++++ DATA TO PROCESS ++++

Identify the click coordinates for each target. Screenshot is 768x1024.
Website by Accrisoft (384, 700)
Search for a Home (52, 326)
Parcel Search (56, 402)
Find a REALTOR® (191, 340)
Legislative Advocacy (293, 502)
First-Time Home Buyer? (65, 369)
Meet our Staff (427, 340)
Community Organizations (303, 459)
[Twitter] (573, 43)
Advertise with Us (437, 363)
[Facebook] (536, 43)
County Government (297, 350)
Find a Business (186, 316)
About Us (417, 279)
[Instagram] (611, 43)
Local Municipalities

++++

**TASK REQUIREMENTS:** Using the entries above, restate word for word every line from the one that contains "Advertise with Us (437, 363)" through the last.

**YOUR RESPONSE:**
Advertise with Us (437, 363)
[Facebook] (536, 43)
County Government (297, 350)
Find a Business (186, 316)
About Us (417, 279)
[Instagram] (611, 43)
Local Municipalities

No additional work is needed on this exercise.